* _WORKING DATA_:

•••

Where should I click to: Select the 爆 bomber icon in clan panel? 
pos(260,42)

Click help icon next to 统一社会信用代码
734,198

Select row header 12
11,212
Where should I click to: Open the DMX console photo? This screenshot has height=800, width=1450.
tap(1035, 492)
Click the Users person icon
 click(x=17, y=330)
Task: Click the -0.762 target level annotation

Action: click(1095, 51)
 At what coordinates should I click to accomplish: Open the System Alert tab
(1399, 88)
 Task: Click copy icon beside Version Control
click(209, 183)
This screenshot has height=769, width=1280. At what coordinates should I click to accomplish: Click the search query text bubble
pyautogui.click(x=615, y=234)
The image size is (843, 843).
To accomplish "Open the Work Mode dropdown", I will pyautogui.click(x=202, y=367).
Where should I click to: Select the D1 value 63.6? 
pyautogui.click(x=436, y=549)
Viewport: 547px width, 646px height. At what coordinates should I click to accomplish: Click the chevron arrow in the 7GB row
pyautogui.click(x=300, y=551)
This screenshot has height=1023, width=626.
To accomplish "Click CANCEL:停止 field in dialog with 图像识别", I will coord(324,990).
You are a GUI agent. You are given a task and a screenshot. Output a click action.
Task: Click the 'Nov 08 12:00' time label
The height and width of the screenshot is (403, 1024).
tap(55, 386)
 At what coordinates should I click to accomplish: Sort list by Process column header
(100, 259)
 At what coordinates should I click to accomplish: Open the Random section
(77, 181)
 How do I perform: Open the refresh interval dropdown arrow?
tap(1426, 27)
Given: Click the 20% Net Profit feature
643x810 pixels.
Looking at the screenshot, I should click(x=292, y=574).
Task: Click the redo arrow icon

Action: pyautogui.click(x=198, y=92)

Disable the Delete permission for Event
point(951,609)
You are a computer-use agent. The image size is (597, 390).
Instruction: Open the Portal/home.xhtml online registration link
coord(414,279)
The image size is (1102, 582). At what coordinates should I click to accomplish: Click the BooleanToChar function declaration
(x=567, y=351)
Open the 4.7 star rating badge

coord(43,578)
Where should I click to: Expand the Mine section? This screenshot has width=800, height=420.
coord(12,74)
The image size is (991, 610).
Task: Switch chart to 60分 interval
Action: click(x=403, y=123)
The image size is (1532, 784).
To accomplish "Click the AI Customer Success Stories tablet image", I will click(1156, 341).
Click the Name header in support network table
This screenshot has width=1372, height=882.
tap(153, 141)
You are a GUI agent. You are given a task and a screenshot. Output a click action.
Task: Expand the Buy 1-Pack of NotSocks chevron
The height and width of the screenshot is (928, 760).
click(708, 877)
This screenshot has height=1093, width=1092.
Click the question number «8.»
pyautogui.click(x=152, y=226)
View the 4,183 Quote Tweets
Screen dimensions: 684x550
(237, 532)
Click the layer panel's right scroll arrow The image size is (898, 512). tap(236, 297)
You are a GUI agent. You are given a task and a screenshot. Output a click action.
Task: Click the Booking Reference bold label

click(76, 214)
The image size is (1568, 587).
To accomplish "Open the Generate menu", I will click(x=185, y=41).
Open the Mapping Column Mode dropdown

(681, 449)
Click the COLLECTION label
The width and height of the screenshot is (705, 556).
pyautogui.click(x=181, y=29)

•••

* _TASK STATEMENT_: The lines to quote run from the one containing "Where should I click to: Expand" through the final line of the material above; please give them exactly, both ends included, and nothing else.

* _COMPLETED EXERCISE_:
Where should I click to: Expand the Mine section? This screenshot has width=800, height=420.
coord(12,74)
The image size is (991, 610).
Task: Switch chart to 60分 interval
Action: click(x=403, y=123)
The image size is (1532, 784).
To accomplish "Click the AI Customer Success Stories tablet image", I will click(1156, 341).
Click the Name header in support network table
This screenshot has width=1372, height=882.
tap(153, 141)
You are a GUI agent. You are given a task and a screenshot. Output a click action.
Task: Expand the Buy 1-Pack of NotSocks chevron
The height and width of the screenshot is (928, 760).
click(708, 877)
This screenshot has height=1093, width=1092.
Click the question number «8.»
pyautogui.click(x=152, y=226)
View the 4,183 Quote Tweets
Screen dimensions: 684x550
(237, 532)
Click the layer panel's right scroll arrow The image size is (898, 512). tap(236, 297)
You are a GUI agent. You are given a task and a screenshot. Output a click action.
Task: Click the Booking Reference bold label

click(76, 214)
The image size is (1568, 587).
To accomplish "Open the Generate menu", I will click(x=185, y=41).
Open the Mapping Column Mode dropdown

(681, 449)
Click the COLLECTION label
The width and height of the screenshot is (705, 556).
pyautogui.click(x=181, y=29)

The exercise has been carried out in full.